The resulting hydrophobic electroactive epoxy (HEE)29, superhydrophobic electroactive epoxy (SEE),28,30 polyaniline (SH-PANI),31 and polyimide (SEPI)32 with the replicated nanostructured surface showed a hydrophobic and superhydrophobic characteristic with a water contact angle of ~ 120° and ~ 155°. The significant increase in the contact angle indicated that the biomimetic morphology effectively repelled water. The results of potentiodynamic and electrochemical impedance spectroscopic measurements in saline conditions (Figure 16.29 and Table 16.4) indicated that the electroactive epoxy coating with superhydrophobic surfaces (SEE) offered better protection against corrosion than the electroactive epoxy (EE) coating did.
Table 16.4
Electrochemical corrosion measurements for EE and SEE.28
Sample Code | Immersion Perioda (day) | pH valuesb | Electrochemical Corrosion Measurements | |||
Ecorr (mV) | Icorr (μA/cm2) | Protection Efficiency (%) | Coating Thickness (μm) | |||
Barec | 0 | 7 | − 839 | 32.73 | ||
EE | 0 | 7 | − 564 | 10.11 | 69.11 | 31 |
SEE | 0 | 7 | − 244 | 4.33 | 86.77 | 30 |
SEE | 0 | 5 | − 246 | 4.39 | 86.58 | 30 |
SEE | 0 | 3 | − 253 | 4.60 | 85.94 | 29 |
SEE | 0 | 1 | − 259 | 5.02 | 84.66 | 32 |
bare | 7 | 7 | − 1047 | 46.88 | − 43.23 | - |
EE | 7 | 7 | − 628 | 15.58 | 52.39 | 31 |
SEE | 7 | 7 | − 253 | 4.48 | 86.31 | 31 |
a 3.5% aqueous NaCl electrolyte as an immersion solution.
b pH values control by 1 M HCI (aq).
c Pristine CRS used for test.
EAPs have been shown to offer many potential advantages as corrosion protection coatings.

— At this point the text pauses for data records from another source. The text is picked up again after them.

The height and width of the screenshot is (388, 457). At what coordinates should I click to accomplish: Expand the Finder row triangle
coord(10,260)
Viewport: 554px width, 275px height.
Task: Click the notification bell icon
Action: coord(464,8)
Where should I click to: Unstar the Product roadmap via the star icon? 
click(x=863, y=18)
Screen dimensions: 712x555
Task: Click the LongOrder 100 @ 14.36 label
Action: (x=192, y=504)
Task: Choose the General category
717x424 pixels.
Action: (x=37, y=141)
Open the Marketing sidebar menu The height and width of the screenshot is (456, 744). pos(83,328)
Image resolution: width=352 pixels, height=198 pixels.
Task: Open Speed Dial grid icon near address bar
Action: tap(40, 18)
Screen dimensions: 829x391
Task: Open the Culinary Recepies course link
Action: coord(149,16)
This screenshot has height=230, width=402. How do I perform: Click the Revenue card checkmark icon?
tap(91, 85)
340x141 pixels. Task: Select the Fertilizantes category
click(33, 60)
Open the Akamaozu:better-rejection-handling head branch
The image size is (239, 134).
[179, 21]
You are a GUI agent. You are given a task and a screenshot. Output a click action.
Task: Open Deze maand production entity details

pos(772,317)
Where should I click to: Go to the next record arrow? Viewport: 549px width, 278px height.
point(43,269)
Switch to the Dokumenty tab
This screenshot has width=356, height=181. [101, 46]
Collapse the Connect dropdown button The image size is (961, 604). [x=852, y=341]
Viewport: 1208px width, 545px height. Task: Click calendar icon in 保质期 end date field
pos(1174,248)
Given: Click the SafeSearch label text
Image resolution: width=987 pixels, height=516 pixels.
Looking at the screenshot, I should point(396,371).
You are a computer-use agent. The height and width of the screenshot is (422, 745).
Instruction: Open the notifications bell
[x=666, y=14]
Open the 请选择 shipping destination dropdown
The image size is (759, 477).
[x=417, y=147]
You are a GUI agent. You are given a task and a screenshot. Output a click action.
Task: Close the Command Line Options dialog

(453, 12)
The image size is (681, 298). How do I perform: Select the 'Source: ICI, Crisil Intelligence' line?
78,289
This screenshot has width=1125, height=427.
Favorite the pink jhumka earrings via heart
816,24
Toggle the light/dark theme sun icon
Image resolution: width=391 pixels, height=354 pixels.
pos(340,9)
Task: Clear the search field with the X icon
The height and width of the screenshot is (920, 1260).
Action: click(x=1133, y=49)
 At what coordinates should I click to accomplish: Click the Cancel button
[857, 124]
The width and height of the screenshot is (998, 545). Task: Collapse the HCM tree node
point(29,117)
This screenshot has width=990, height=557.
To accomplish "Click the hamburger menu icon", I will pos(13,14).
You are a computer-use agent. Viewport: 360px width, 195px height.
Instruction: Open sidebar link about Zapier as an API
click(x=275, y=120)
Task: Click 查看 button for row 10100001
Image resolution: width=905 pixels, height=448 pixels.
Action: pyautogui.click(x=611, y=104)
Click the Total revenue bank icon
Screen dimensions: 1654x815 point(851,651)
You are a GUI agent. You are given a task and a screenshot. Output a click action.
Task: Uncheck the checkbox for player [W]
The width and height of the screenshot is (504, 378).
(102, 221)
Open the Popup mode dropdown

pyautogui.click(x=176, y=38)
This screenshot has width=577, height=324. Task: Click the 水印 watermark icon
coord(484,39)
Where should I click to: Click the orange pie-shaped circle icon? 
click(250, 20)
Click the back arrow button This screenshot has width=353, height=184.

This chapter is intended to provide the reader with an understanding of synthesis and mechanism of corrosion in metal with protective EAP-based coatings.
Enhancement of corrosion protection using EAP-based coatings might be attributed to the following three reasons: (1) the redox catalytic capabilities of oligoaniline units in EAP may induce the formation of passive metal oxide layers on CRS electrode, (2) the well-dispersed inorganic fillers embedded in EAP matrix could function as an impervious layer to effectively enhance the oxygen barrier property, and (3) the hydrophobicity/superhydrophobicity of the coating repelled the moisture and further reduced the water/corrosive media adsorption on the EAP surface, preventing the underlying metals from corrosion attack.